OOP: force the type of an object

class Pokemon:
def init(self, name: str = “-”, type: str = ‘-’, age : int = ‘-’):
self.name = name
self.type = type
self.age = age
def presentation(self):
print(f’Type of {self.name} : {self.type}\nAge of {self.name} : {self.age}')

pikachu = Pokemon(‘Pikachu’, “electric”)
pikachu.presentation()

Charizard = Pokemon(‘Charizard’, 12)
Charizard.presentation()

Output for Charizard :

Type of Charizard : 12
Age of Charizard : -

Please, how force the type of an object ?

I think what you’re looking for is named arguments:

Charizard = Pokemon(‘Charizard’, age=12)

But I’m not completely sure this is what you’re looking for.
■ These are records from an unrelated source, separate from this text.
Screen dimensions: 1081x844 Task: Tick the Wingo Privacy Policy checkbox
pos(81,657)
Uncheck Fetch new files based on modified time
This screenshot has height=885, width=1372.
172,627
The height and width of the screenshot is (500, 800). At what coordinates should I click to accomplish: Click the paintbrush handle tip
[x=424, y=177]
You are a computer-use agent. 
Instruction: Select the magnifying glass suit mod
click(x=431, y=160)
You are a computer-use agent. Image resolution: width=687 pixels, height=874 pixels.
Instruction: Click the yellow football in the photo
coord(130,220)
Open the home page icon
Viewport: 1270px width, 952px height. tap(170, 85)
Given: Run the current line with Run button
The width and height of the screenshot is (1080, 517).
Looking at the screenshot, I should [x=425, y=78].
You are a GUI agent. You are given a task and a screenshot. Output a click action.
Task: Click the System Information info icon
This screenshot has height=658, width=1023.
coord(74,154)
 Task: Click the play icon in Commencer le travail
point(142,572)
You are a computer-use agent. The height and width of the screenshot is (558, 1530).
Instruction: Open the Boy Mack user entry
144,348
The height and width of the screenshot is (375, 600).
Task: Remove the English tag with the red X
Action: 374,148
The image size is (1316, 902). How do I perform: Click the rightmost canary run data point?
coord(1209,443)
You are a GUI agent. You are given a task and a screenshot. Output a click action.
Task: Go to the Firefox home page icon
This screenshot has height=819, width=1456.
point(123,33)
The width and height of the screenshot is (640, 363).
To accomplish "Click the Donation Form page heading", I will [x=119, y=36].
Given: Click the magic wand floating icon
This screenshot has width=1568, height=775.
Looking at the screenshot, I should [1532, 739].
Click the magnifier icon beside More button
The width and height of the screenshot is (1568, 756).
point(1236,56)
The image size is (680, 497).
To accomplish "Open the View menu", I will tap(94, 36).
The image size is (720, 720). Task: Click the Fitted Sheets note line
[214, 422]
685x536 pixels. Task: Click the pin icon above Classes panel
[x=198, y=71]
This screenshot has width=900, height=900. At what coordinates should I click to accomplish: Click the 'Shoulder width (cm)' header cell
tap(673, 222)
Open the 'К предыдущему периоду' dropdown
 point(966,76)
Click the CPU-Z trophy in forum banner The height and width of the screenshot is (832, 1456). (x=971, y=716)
EDIT: Ah, no, I think you’re wondering why the type annotation isn’t enforced. Well, Python is a dynamically typed language so there is no enforcement of annotations but you can use static type checkers to to check whether the types are all correct in your code.

EDIT2: Thinking about it even more, I think what you’re looking for is a mechanism to pick an overload of a function based on the type of the supplied arguments. You can use @singledispatch for this from the standard library. But it’s honestly pretty rarely used. I think the correct solution is with the named argument that I had above.

Use of the string ‘-’ to mean not set is not typical in python.
The typical use is to use None to mean not set.

Also please put your code in side code-fences the </> icon or type

```
class Pokemon:
    def init(self, name: str=None, type: str=None, age : int=None):
```

But I suspect that you must provide the name and type so you would write:

class Pokemon:
    def init(self, name: str, type: str, age : int=None):

When printing you would check for the None like this:

def presentation(self):
    print(f’Type of {self.name} : {self.type}')
    if self.age is not None:
        print(f'Age of {self.name} : {self.age}')

Personally I would not embed a \n inside a print.
I would use one print call for each line. I fine that easier to read.

The easiest way is by using Pydantic UserBase classes. Add a type hint and Pydantic does all the heavy lifting for you.